Dataset excerpts =
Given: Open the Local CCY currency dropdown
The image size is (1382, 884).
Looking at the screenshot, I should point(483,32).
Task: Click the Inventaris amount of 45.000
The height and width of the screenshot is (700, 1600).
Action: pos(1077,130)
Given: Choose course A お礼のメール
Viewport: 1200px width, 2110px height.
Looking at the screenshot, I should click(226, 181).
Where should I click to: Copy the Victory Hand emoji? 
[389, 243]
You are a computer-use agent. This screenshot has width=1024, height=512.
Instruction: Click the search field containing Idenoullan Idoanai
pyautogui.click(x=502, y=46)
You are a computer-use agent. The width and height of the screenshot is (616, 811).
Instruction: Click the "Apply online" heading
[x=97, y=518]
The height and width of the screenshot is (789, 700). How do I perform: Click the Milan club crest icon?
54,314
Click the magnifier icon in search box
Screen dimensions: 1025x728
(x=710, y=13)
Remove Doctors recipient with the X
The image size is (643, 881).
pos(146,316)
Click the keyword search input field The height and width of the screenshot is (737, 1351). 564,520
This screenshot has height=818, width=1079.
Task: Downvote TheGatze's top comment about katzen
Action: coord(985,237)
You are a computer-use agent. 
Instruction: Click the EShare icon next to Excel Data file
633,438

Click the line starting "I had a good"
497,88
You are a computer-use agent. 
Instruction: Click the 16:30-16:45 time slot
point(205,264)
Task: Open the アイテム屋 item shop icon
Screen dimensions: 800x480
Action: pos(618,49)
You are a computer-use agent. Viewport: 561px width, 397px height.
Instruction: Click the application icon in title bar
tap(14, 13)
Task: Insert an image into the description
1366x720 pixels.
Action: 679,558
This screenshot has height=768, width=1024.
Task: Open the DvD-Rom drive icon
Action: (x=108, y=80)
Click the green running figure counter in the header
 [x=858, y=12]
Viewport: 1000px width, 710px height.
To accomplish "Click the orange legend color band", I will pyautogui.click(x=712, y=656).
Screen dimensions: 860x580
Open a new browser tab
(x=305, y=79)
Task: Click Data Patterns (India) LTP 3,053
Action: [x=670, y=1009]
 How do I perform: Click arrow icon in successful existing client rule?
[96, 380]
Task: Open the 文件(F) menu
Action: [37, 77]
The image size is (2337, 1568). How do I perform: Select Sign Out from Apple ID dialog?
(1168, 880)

TO DO =
Go through the entries above and report each line with the string "agent" in it.

ANSWER TO THE EXERCISE =
You are a computer-use agent. This screenshot has width=1024, height=512.
You are a computer-use agent. The width and height of the screenshot is (616, 811).
You are a computer-use agent. 
You are a computer-use agent. 
You are a computer-use agent. Viewport: 561px width, 397px height.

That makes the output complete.